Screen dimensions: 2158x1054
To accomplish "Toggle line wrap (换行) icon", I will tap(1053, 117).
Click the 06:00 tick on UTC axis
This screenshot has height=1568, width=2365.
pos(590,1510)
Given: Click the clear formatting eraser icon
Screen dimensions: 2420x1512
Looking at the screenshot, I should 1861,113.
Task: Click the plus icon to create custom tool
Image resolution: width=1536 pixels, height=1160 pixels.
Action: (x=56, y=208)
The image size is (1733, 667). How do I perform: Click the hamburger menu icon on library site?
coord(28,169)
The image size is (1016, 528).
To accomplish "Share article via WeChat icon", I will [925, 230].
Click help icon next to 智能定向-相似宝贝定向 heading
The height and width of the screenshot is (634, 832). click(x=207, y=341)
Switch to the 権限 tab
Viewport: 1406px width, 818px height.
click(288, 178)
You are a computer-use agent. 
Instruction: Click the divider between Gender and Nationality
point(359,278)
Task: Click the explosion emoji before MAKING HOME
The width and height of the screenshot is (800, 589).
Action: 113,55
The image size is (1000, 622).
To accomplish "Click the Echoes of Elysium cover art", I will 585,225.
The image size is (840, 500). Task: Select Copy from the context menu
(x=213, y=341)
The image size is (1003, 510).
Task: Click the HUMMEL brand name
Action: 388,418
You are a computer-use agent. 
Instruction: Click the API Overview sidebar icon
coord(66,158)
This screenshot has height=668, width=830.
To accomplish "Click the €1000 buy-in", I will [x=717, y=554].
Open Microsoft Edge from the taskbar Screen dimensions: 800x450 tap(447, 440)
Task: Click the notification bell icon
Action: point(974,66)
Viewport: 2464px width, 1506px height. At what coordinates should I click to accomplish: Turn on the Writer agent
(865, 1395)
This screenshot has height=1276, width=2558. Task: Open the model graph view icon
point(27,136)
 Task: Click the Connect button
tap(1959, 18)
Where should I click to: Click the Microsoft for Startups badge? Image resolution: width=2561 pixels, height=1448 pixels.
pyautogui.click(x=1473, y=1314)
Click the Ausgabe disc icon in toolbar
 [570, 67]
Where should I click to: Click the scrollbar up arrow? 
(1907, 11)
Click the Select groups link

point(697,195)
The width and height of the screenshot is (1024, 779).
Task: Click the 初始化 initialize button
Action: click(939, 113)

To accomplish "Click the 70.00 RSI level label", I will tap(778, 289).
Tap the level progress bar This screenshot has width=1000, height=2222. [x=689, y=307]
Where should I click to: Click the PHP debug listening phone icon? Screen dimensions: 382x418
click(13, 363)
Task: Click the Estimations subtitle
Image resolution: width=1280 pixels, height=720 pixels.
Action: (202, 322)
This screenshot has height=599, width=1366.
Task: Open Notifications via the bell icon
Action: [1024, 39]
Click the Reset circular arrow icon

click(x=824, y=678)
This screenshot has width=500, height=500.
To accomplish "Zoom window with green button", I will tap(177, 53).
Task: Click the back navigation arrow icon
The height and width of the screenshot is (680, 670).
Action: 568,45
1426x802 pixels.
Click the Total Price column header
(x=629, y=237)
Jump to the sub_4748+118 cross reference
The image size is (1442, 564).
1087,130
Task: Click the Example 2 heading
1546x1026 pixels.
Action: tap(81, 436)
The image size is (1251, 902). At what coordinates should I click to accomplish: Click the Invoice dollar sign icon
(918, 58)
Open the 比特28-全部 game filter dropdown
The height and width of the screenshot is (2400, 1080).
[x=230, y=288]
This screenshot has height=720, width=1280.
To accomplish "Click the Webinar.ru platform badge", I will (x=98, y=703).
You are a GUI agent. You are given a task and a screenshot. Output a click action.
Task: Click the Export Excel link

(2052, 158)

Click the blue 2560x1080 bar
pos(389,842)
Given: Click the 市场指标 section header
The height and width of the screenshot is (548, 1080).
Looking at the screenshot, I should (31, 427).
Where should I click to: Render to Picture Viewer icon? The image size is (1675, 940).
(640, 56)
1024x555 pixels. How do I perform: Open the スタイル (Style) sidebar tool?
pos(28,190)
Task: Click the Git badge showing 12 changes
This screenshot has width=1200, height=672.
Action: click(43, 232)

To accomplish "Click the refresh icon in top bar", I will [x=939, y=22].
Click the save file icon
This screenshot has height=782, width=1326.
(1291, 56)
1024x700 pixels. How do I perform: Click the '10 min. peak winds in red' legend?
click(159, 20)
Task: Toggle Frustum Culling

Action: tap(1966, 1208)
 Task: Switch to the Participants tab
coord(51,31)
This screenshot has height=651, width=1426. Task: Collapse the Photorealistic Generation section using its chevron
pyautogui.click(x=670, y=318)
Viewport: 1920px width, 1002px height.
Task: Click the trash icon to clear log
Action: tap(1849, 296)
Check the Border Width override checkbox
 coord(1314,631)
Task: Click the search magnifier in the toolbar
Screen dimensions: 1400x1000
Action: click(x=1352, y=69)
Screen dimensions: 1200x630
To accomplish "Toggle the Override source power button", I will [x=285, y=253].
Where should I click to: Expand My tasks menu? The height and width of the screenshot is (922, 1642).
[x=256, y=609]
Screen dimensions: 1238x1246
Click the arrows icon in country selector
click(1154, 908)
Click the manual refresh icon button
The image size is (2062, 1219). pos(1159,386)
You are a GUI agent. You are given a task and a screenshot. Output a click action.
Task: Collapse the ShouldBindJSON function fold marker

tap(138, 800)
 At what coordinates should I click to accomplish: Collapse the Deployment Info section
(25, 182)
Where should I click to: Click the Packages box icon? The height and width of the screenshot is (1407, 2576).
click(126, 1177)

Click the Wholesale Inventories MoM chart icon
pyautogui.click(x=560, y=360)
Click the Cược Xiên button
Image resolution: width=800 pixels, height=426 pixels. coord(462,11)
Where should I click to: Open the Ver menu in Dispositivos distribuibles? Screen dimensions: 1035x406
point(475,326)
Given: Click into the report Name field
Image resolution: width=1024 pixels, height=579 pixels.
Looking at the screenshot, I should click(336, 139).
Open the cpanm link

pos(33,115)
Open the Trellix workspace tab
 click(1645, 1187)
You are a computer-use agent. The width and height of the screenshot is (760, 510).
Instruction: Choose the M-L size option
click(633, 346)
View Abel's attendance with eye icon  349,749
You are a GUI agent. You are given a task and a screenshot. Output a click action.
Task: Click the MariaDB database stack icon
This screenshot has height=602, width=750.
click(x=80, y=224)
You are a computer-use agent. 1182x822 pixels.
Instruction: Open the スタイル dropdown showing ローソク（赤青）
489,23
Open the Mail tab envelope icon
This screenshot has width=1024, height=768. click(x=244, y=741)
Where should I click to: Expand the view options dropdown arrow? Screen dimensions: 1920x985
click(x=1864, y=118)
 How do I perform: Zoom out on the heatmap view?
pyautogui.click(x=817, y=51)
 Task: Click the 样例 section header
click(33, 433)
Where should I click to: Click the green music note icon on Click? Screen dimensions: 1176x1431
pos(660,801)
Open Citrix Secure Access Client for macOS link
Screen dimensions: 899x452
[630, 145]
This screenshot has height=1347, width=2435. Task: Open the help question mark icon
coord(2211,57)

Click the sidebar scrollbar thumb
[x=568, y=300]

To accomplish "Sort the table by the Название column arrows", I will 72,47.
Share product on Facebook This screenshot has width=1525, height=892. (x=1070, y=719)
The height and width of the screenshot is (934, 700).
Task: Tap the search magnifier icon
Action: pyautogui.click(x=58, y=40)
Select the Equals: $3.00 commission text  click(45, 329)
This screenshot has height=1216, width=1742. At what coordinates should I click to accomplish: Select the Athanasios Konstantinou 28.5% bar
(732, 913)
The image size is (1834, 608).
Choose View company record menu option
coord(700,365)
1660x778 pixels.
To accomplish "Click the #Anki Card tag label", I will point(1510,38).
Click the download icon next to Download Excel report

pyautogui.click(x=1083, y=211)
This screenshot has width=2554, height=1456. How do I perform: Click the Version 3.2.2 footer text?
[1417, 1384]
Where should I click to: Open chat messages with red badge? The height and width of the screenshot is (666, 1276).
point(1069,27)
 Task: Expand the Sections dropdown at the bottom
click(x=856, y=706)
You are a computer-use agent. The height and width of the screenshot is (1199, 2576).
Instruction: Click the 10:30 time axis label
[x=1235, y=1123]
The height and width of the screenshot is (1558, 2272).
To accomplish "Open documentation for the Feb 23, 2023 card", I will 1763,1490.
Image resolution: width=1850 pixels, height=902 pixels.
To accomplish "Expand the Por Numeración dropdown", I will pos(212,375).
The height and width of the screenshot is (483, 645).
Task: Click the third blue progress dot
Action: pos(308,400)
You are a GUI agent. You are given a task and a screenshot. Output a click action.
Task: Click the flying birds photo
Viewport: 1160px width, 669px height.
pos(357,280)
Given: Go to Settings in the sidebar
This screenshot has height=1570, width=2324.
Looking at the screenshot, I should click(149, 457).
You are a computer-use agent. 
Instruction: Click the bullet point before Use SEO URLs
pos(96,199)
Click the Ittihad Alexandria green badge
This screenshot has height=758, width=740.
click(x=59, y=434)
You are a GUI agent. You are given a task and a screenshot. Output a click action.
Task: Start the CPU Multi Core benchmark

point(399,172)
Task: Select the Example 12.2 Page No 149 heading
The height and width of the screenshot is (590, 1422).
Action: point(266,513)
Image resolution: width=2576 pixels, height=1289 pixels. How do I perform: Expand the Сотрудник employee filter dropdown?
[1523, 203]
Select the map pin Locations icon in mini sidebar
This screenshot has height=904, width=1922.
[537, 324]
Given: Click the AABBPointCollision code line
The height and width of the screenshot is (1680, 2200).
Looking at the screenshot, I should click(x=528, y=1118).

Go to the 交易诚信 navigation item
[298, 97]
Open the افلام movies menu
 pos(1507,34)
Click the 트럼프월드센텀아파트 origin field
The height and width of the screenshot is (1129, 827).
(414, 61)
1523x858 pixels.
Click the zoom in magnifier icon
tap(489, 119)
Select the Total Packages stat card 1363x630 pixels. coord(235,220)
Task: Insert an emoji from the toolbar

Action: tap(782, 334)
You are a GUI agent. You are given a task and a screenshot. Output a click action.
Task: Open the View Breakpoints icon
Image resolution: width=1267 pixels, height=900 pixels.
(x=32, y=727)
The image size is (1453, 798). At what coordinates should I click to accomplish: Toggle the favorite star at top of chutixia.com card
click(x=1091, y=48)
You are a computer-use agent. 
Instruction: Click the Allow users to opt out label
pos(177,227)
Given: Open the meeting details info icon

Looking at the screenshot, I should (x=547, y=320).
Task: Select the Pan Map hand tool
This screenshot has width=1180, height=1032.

###

TASK DESCRIPTION
Reproduce verbatim the rows from the very first line through the line containing "coord(66,158)", with both ends included.

RESPONSE FOR THIS EXERCISE
Screen dimensions: 2158x1054
To accomplish "Toggle line wrap (换行) icon", I will tap(1053, 117).
Click the 06:00 tick on UTC axis
This screenshot has height=1568, width=2365.
pos(590,1510)
Given: Click the clear formatting eraser icon
Screen dimensions: 2420x1512
Looking at the screenshot, I should 1861,113.
Task: Click the plus icon to create custom tool
Image resolution: width=1536 pixels, height=1160 pixels.
Action: (x=56, y=208)
The image size is (1733, 667). How do I perform: Click the hamburger menu icon on library site?
coord(28,169)
The image size is (1016, 528).
To accomplish "Share article via WeChat icon", I will [925, 230].
Click help icon next to 智能定向-相似宝贝定向 heading
The height and width of the screenshot is (634, 832). click(x=207, y=341)
Switch to the 権限 tab
Viewport: 1406px width, 818px height.
click(288, 178)
You are a computer-use agent. 
Instruction: Click the divider between Gender and Nationality
point(359,278)
Task: Click the explosion emoji before MAKING HOME
The width and height of the screenshot is (800, 589).
Action: 113,55
The image size is (1000, 622).
To accomplish "Click the Echoes of Elysium cover art", I will 585,225.
The image size is (840, 500). Task: Select Copy from the context menu
(x=213, y=341)
The image size is (1003, 510).
Task: Click the HUMMEL brand name
Action: 388,418
You are a computer-use agent. 
Instruction: Click the API Overview sidebar icon
coord(66,158)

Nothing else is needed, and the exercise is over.